### What to do
Copying exactly, give the lines in the material below from the one with "The image size is (790, 571)." to the one with "Given: Expand the オリガミ 犬 profile chevron", ends included, and nothing besides.
════════
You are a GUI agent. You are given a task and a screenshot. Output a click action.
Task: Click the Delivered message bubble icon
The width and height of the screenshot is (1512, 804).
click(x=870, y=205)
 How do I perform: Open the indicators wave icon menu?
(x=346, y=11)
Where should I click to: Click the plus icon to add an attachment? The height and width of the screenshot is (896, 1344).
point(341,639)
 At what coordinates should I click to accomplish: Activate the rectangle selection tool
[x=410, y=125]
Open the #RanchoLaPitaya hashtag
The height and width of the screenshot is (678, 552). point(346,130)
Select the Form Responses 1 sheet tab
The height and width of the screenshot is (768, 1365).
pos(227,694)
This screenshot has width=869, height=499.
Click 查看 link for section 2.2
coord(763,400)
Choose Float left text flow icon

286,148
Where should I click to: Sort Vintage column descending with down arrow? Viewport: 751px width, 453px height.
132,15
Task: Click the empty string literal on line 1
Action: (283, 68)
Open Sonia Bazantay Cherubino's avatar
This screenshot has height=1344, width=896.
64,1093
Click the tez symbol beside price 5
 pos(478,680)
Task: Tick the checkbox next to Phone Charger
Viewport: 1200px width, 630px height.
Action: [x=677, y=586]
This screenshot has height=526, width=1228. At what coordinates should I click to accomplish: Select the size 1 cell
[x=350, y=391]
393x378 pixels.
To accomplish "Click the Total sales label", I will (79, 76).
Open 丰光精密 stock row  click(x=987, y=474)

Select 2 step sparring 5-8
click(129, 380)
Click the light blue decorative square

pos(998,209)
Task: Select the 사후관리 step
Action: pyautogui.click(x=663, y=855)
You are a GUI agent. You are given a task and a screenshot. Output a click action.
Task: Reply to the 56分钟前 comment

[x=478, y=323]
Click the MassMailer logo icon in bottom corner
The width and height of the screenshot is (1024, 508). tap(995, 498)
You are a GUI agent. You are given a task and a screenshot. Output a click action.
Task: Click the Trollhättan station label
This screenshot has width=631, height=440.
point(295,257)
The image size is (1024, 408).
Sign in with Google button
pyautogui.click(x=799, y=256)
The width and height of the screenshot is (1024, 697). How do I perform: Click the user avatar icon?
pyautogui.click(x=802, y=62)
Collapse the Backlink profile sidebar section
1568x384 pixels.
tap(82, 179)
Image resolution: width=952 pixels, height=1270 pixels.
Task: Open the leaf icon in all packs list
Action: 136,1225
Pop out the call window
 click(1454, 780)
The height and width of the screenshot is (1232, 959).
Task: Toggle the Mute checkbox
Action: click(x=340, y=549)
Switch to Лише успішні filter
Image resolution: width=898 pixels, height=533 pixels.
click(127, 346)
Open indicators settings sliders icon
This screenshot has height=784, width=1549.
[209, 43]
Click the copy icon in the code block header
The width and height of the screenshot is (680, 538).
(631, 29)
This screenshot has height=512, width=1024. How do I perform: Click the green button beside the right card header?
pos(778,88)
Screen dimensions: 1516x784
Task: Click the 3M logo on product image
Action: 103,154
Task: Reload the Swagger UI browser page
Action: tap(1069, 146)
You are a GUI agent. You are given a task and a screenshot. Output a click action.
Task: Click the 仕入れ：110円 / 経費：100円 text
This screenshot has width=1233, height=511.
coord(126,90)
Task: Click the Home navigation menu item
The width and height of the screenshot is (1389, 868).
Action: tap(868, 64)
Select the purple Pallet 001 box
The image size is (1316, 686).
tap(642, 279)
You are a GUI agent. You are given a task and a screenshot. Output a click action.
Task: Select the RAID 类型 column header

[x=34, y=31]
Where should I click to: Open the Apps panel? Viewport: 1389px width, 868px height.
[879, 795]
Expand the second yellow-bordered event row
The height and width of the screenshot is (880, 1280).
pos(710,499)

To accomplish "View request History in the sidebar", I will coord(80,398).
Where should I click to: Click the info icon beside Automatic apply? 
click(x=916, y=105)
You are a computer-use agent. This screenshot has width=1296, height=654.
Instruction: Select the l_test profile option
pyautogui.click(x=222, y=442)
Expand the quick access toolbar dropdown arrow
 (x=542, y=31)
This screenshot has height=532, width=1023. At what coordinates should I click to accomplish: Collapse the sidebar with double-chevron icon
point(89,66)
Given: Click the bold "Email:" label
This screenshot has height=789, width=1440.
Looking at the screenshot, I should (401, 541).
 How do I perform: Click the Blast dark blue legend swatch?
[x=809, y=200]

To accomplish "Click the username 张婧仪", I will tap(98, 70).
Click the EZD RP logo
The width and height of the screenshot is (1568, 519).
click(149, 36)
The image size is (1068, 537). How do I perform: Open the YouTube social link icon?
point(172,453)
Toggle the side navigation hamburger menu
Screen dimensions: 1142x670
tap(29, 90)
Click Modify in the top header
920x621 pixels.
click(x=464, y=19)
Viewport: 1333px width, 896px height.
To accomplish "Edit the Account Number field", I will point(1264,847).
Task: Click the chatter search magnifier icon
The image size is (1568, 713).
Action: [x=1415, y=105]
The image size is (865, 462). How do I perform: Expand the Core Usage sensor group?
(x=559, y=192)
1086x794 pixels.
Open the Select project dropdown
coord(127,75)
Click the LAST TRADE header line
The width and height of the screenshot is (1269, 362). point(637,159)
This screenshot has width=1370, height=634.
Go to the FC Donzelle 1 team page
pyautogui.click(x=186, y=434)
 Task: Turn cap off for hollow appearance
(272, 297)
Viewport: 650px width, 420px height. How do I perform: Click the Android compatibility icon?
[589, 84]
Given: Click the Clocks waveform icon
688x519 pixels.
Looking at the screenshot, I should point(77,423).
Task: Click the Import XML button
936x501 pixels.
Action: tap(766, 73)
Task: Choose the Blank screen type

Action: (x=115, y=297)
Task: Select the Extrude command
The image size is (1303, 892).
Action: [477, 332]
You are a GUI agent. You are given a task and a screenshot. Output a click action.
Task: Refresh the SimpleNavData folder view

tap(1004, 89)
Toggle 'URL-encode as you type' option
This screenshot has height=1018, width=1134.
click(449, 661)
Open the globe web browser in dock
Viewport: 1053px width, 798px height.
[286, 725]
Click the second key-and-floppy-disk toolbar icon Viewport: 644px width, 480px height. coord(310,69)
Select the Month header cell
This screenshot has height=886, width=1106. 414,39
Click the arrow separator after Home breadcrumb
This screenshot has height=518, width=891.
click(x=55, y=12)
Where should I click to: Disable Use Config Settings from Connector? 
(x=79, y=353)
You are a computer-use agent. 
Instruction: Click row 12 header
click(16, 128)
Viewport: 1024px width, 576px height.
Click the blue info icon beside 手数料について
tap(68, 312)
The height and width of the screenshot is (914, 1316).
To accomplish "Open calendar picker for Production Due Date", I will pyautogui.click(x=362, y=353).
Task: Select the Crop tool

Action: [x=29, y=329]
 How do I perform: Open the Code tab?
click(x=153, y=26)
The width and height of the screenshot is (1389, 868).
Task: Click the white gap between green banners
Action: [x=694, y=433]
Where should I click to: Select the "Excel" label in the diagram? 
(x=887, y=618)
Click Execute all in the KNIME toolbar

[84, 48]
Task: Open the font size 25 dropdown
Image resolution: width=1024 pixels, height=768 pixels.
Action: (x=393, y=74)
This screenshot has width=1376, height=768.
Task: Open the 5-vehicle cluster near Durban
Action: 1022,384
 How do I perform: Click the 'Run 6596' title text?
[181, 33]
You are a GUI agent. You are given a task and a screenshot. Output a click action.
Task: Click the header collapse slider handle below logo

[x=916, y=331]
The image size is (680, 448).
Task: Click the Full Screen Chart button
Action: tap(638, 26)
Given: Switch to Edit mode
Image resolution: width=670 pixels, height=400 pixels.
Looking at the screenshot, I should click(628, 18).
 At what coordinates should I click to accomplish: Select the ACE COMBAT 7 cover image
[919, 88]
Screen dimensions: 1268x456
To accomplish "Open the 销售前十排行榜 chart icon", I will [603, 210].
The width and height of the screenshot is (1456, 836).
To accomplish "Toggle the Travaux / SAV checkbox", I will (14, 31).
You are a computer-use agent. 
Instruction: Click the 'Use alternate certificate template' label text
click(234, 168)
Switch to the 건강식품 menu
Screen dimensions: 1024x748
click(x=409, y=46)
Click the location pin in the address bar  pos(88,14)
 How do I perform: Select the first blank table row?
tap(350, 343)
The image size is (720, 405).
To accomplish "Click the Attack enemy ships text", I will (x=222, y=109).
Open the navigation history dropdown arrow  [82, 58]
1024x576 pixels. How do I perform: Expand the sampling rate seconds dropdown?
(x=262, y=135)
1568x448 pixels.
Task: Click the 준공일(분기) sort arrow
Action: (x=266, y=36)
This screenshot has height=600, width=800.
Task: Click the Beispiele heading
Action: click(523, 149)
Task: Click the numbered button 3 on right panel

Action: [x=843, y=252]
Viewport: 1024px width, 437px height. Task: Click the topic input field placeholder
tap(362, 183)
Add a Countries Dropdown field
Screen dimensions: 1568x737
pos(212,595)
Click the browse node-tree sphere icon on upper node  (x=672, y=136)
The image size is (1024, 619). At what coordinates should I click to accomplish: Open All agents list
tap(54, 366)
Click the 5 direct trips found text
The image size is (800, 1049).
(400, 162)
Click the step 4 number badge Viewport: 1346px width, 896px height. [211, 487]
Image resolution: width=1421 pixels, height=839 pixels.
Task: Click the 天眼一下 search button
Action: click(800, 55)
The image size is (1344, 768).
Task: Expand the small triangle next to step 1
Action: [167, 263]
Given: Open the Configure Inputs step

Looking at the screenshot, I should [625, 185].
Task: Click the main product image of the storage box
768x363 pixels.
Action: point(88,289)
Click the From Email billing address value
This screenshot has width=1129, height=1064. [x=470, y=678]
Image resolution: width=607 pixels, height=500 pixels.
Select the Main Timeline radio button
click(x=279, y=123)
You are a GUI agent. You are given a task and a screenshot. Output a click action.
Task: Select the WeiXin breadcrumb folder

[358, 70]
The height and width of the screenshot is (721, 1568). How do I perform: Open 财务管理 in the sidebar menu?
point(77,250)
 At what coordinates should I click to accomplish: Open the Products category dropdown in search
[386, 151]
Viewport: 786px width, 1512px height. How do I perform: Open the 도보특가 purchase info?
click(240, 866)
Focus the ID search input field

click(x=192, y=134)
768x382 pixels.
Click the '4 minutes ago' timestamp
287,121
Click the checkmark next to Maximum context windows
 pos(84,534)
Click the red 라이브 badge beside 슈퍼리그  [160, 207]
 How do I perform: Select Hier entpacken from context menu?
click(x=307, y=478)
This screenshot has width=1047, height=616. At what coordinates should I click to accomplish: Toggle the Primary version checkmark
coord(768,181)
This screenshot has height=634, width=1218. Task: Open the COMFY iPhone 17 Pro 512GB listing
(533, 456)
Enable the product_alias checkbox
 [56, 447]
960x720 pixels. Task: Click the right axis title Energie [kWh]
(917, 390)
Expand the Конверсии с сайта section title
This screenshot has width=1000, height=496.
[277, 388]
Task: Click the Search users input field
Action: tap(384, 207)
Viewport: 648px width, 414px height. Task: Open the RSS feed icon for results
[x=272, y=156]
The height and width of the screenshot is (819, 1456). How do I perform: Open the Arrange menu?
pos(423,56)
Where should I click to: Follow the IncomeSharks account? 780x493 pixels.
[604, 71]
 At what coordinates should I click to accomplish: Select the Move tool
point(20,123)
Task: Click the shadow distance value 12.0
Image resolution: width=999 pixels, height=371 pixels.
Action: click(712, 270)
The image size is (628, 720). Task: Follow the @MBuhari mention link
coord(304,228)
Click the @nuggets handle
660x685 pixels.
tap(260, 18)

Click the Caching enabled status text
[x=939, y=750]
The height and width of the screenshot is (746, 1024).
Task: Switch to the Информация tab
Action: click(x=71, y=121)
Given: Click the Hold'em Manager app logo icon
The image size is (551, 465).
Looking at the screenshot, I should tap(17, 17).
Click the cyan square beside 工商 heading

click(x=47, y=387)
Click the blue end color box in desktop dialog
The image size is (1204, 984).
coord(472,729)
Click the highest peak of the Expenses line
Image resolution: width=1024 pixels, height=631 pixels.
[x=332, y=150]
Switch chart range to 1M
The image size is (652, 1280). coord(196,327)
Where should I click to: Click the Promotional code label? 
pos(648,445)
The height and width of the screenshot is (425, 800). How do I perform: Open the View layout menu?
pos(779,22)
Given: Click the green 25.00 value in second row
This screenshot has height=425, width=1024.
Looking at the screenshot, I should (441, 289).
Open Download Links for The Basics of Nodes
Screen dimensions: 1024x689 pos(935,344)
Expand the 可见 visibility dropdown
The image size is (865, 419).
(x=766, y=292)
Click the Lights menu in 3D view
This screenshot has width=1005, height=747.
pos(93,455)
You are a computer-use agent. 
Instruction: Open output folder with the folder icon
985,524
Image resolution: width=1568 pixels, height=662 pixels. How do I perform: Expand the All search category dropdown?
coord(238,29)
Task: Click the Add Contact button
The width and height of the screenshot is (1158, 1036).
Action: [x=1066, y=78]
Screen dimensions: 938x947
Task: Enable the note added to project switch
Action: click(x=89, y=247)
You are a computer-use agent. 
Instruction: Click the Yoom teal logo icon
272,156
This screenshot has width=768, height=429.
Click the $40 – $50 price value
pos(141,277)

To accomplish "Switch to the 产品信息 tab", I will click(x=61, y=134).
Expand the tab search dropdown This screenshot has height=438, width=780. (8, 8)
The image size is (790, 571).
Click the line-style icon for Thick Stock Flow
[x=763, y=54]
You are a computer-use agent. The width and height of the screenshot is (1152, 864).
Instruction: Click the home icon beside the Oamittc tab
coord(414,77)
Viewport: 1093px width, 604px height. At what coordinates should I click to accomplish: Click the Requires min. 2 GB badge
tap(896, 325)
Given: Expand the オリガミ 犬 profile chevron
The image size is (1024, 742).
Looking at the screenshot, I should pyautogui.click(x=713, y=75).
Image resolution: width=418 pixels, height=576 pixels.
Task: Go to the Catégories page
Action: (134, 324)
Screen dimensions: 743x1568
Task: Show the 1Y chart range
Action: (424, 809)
════════
### Output below
The image size is (790, 571).
Click the line-style icon for Thick Stock Flow
[x=763, y=54]
You are a computer-use agent. The width and height of the screenshot is (1152, 864).
Instruction: Click the home icon beside the Oamittc tab
coord(414,77)
Viewport: 1093px width, 604px height. At what coordinates should I click to accomplish: Click the Requires min. 2 GB badge
tap(896, 325)
Given: Expand the オリガミ 犬 profile chevron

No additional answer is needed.